Challenges we ran into

While building this project, we faced several technical and practical challenges. One early obstacle was difficulty obtaining and configuring API access for Google Gemini, which delayed experimentation and required contingency planning. We also realized there is no single API that provides a definitive “truthworthiness score” for a website. Instead, we had to combine multiple services—fact-check databases, URL reputation checks, content analysis, and metadata evaluation—into a unified scoring framework. Identifying reliable APIs, understanding rate limits, and integrating inconsistent response formats was itself a significant challenge.

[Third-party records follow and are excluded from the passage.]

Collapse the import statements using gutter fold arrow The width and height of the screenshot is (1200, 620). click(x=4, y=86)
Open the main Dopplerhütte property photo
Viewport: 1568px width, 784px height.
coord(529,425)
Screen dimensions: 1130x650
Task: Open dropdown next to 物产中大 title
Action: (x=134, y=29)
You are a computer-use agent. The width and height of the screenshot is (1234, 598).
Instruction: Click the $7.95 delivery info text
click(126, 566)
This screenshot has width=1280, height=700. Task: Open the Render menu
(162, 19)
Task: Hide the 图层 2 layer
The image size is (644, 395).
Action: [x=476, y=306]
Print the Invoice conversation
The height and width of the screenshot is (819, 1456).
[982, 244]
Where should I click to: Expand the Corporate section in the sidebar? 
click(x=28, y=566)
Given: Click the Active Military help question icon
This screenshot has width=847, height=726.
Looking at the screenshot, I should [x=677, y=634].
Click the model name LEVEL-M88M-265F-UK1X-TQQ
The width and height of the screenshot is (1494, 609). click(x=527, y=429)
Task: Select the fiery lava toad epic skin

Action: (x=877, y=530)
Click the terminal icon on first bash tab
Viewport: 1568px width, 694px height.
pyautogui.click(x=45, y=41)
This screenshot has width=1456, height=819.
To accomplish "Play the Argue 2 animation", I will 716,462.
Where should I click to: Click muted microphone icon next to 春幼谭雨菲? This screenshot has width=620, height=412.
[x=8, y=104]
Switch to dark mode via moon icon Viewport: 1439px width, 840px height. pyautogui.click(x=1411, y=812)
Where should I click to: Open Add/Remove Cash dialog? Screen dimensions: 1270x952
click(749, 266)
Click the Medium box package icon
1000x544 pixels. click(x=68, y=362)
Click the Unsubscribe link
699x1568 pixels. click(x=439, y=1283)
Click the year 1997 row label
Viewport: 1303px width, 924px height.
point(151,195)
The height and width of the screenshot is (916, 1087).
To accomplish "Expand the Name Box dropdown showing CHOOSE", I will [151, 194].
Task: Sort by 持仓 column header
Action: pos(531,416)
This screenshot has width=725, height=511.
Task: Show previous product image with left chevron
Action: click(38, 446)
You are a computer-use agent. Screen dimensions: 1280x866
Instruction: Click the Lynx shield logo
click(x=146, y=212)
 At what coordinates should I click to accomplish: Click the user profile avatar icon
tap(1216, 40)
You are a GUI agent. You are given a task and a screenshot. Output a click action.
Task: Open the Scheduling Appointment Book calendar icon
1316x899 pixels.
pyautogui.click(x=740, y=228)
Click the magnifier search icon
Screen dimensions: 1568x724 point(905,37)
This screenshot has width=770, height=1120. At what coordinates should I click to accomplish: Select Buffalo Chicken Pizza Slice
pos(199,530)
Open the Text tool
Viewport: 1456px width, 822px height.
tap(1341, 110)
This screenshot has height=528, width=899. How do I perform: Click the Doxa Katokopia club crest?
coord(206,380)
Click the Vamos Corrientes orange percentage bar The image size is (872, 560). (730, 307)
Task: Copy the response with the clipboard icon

Accomplishments that we're proud of

One accomplishment we are particularly proud of is successfully designing and integrating a multi-signal deception detection system within a limited timeframe. Despite API access challenges, performance constraints, and the absence of a single “truth” endpoint, we built a working pipeline that combines URL reputation checks, content analysis, content sentiment, and metadata evaluation into a unified, explainable risk score. Rather than relying solely on an LLM or a single heuristic, we developed a balanced framework that shows an overall risk score for a given url. We are especially proud that our system emphasizes transparency—showing why a website is flagged—making it more trustworthy and practically useful for real-world misinformation detection

What we learned

Through this project, we learned how important rapid ideation and decisive execution are in a time-constrained environment. We practiced quickly brainstorming multiple ideas, evaluating feasibility, and once a direction was finalized, moving immediately into implementation rather than over-planning. When APIs failed, keys didn’t work, or certain approaches proved impractical, we learned to pivot quickly—switching technologies, replacing tools, and debugging iteratively instead of getting stuck. We also gained experience in integrating multiple external services, handling real-world data inconsistencies, managing performance tradeoffs, and collaborating efficiently as a team. Overall, this project strengthened our ability to think critically and fast under pressure, adapt to technical uncertainty, and transform abstract ideas into a functional, end-to-end system. We are really proud of what we have done in this short span of time.

What's next for Truth Trace

Performance Optimization We're prioritizing significant speed improvements to the frontend experience. By optimizing load times, reducing latency, and streamlining our interface, we'll ensure users can verify content quickly and seamlessly - critical for real-time fact-checking scenarios.

Mobile Application Development We're expanding TruthTrace's accessibility by developing native mobile applications. This will allow users to verify information on-the-go, directly from their smartphones, making truth verification as convenient as checking social media. Mobile-first access is essential for reaching users where they consume content most.

AI-Generated Media Detection We're building advanced detection capabilities to identify AI-generated images and videos. As synthetic media becomes increasingly sophisticated and prevalent, this feature will help users distinguish between authentic and artificially created visual content - addressing one of the most pressing challenges in digital media verification today.